Texte cité ▸
-=-=-

Présentation
Nous sommes ici réunis pour une soirée d’études comme le Comité d’études de défense nationale et la revue Défense Nationale en ont organisé régulièrement depuis qu’elles ont été instituées par l’un de mes prédécesseurs, l’amiral Duval. Nous l’avons fait jusqu’ici avec la collaboration de la Fondation pour les études de défense nationale (FEDN) que présidait M. Pierre Dabezies. Cette institution a cessé ses activités, mais nous avons cru devoir assurer la continuité de ces journées et soirées d’études, et notre conseil d’administration a choisi de consacrer celle-ci aux rapports entre les technologies et les conflits.
Nous sommes conscients de l’ambition que nous manifestons ainsi, une ambition extrême car, dans la réflexion sur la défense, l’introduction des données concernant les développements de la technologie est en lui-même un problème considérable. Chacun d’entre nous, par l’expérience de la vie et le cas échéant par celle de la guerre, a pu réaliser directement, j’allais dire vitalement, la complexité de ce sujet, puisque nombreux sont ceux qui ont été, d’une manière ou d’une autre, impliqués dans des conflits où la participation des technologies, leur poids, leur importance variaient, en fonction des types de conflits, des conjonctures politiques, stratégiques, militaires, humaines aussi. Ceux, par exemple, qui se souviennent de la guerre d’Indochine, de celle d’Algérie, ou encore des conflits que certains d’entre nous qui écrivent sur les affaires stratégiques qualifient, par une expression peut-être malheureuse, de « basse intensité » — ce qui ne veut pas dire naturellement que ceux qui en meurent le vivent ainsi — ont pu y mesurer le poids relativement faible des technologies ; et voilà tout à coup qu’est apparu un autre conflit local, régional, mettant en œuvre de formidables moyens mobilisés et organisés à l’échelle du monde : ce fut la guerre du Golfe qui a montré l’importance extraordinaire de l’introduction des technologies dans les opérations.

-=-=-

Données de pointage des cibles
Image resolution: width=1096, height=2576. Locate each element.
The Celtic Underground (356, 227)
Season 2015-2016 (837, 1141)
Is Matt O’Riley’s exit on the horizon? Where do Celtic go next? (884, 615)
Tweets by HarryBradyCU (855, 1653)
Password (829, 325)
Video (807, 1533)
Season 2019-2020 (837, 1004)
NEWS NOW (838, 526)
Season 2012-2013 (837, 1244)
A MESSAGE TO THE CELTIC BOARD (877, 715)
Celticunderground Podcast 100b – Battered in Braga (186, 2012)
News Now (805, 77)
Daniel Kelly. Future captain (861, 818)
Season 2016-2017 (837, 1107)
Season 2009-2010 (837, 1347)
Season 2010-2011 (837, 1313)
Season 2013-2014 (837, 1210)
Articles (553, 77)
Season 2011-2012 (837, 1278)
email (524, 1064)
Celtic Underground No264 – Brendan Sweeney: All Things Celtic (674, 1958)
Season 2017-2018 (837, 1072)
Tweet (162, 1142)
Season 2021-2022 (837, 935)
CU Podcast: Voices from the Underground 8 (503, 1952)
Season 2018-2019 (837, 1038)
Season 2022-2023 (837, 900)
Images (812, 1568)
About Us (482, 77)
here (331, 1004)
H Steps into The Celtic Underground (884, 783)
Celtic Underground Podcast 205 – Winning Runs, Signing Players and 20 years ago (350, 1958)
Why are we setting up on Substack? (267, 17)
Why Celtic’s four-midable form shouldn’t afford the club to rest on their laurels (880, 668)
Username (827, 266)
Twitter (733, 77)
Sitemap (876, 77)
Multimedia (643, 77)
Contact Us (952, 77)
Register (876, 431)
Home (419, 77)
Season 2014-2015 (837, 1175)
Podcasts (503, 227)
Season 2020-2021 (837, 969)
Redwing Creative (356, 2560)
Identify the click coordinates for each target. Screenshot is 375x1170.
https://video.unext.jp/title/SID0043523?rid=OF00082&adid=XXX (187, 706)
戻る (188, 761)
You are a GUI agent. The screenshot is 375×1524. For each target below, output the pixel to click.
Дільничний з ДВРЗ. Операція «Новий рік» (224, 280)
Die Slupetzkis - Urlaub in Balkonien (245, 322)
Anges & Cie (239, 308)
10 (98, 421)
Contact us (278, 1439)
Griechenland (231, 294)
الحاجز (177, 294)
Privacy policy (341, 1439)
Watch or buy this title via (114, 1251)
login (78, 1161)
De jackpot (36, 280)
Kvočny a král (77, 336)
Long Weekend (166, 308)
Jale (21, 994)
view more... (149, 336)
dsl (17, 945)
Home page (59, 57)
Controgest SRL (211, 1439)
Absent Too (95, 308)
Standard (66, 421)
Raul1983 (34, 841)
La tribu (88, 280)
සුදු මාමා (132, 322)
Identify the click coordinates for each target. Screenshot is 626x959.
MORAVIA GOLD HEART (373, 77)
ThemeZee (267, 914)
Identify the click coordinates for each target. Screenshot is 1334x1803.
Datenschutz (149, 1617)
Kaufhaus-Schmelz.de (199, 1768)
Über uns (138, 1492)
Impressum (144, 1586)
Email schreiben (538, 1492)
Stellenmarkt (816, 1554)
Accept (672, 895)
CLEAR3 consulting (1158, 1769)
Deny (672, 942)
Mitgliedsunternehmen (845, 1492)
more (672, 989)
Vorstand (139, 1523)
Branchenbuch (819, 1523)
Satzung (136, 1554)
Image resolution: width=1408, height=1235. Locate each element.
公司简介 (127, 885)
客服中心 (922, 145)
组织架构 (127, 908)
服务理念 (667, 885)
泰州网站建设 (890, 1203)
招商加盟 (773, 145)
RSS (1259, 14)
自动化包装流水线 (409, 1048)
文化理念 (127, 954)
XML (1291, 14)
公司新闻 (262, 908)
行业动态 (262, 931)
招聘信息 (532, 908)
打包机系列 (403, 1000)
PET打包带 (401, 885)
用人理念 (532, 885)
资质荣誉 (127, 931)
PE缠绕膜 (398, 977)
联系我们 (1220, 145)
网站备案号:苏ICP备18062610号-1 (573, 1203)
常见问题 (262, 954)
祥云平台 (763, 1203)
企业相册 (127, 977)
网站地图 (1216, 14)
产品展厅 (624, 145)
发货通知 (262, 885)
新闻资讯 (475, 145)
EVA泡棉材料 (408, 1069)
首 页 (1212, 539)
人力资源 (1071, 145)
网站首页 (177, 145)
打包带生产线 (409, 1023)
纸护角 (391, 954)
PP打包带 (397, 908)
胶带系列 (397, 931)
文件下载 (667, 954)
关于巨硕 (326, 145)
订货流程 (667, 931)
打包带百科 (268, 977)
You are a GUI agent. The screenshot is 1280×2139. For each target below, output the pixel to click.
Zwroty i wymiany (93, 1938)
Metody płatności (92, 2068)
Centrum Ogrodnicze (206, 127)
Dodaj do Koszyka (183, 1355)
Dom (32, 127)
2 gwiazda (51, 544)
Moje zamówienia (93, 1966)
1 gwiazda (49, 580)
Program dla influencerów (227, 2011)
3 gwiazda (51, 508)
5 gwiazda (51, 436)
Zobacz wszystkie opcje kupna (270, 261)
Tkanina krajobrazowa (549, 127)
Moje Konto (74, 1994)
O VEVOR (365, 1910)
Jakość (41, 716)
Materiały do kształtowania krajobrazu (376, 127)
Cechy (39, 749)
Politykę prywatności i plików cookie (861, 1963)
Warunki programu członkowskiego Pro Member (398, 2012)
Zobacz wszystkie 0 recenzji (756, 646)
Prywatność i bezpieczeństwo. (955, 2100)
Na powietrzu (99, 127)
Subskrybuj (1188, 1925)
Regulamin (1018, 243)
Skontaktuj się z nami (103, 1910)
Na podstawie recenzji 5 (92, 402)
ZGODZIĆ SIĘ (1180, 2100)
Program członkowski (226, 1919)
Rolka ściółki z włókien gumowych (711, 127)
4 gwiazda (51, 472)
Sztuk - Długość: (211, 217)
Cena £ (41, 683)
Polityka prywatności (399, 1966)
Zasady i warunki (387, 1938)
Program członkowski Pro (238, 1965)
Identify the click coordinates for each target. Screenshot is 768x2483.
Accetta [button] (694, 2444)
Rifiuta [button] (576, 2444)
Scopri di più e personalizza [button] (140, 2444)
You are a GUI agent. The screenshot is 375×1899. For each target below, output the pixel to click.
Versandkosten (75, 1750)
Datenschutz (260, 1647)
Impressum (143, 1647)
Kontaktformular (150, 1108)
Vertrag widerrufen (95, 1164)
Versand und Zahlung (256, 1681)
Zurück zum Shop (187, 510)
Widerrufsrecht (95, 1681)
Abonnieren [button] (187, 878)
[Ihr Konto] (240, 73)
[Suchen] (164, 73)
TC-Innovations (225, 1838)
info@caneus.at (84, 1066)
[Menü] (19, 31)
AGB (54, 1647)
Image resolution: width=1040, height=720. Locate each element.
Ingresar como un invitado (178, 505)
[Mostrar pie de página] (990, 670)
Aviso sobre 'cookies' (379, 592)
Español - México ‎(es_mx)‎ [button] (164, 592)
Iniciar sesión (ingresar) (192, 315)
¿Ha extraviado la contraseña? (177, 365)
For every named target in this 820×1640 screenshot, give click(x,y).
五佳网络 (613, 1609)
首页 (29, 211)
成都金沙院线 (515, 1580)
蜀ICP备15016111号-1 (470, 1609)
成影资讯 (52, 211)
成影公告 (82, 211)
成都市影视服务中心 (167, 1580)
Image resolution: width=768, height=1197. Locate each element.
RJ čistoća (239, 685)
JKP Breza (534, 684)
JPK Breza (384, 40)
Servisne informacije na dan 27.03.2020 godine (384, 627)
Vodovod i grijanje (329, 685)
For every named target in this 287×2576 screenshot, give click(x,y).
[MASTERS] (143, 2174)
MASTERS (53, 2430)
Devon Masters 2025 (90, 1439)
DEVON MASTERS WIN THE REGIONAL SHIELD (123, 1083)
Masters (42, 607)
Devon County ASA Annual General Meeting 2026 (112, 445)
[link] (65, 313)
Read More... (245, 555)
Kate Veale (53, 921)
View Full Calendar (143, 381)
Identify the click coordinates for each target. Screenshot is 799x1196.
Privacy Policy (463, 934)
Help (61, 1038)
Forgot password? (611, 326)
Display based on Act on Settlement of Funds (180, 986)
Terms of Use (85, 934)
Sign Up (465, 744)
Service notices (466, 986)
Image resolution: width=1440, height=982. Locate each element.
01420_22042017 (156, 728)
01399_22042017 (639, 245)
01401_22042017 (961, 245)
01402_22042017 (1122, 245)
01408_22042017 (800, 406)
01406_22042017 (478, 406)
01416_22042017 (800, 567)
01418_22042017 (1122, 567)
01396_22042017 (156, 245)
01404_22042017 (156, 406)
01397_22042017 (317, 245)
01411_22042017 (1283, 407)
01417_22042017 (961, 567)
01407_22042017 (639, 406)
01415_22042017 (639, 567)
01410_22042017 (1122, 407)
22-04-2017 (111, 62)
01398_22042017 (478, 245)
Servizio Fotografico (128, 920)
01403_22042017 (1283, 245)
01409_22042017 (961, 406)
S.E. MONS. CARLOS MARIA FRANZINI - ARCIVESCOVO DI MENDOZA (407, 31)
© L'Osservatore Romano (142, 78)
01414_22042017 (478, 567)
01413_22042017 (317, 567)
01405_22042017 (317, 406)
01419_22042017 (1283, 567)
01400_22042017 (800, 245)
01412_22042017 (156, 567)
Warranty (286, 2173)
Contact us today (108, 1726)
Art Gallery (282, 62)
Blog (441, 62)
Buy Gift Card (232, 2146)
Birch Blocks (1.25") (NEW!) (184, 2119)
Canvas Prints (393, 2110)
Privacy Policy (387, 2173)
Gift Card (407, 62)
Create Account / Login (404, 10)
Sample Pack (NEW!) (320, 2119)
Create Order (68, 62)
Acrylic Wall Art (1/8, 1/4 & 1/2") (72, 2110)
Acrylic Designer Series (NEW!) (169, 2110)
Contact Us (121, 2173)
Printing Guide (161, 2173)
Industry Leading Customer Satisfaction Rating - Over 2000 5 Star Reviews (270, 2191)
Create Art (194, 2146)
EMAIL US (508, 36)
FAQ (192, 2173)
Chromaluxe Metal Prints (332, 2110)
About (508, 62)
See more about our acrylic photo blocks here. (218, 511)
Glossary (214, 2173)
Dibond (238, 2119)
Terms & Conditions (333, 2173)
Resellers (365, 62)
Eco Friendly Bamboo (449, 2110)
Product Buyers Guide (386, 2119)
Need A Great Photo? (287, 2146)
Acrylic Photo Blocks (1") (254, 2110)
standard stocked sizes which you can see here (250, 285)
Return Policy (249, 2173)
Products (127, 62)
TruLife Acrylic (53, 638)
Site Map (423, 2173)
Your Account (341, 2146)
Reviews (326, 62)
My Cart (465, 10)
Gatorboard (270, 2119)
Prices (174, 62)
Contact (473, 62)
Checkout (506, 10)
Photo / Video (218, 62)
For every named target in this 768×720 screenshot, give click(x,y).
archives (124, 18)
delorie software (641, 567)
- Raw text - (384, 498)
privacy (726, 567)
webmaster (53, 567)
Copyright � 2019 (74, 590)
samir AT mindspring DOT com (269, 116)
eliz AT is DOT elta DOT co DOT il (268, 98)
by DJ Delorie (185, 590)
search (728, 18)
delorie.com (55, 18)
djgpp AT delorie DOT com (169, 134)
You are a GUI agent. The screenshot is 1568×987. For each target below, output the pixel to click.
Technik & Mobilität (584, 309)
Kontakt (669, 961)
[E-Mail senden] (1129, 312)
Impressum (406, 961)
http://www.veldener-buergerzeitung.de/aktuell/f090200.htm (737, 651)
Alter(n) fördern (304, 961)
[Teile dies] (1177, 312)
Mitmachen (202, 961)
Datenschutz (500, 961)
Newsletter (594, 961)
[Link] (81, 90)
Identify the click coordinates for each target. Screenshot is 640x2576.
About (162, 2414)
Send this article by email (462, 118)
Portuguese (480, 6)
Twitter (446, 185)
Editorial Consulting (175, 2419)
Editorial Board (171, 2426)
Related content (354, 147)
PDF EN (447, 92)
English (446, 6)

-=-=-

Votre objectif ▸
Citez intégralement la présentation ci-dessus sur les technologies et les conflits, sans en modifier un seul mot.

Réponse finale ▸
Présentation
Nous sommes ici réunis pour une soirée d’études comme le Comité d’études de défense nationale et la revue Défense Nationale en ont organisé régulièrement depuis qu’elles ont été instituées par l’un de mes prédécesseurs, l’amiral Duval. Nous l’avons fait jusqu’ici avec la collaboration de la Fondation pour les études de défense nationale (FEDN) que présidait M. Pierre Dabezies. Cette institution a cessé ses activités, mais nous avons cru devoir assurer la continuité de ces journées et soirées d’études, et notre conseil d’administration a choisi de consacrer celle-ci aux rapports entre les technologies et les conflits.
Nous sommes conscients de l’ambition que nous manifestons ainsi, une ambition extrême car, dans la réflexion sur la défense, l’introduction des données concernant les développements de la technologie est en lui-même un problème considérable. Chacun d’entre nous, par l’expérience de la vie et le cas échéant par celle de la guerre, a pu réaliser directement, j’allais dire vitalement, la complexité de ce sujet, puisque nombreux sont ceux qui ont été, d’une manière ou d’une autre, impliqués dans des conflits où la participation des technologies, leur poids, leur importance variaient, en fonction des types de conflits, des conjonctures politiques, stratégiques, militaires, humaines aussi. Ceux, par exemple, qui se souviennent de la guerre d’Indochine, de celle d’Algérie, ou encore des conflits que certains d’entre nous qui écrivent sur les affaires stratégiques qualifient, par une expression peut-être malheureuse, de « basse intensité » — ce qui ne veut pas dire naturellement que ceux qui en meurent le vivent ainsi — ont pu y mesurer le poids relativement faible des technologies ; et voilà tout à coup qu’est apparu un autre conflit local, régional, mettant en œuvre de formidables moyens mobilisés et organisés à l’échelle du monde : ce fut la guerre du Golfe qui a montré l’importance extraordinaire de l’introduction des technologies dans les opérations.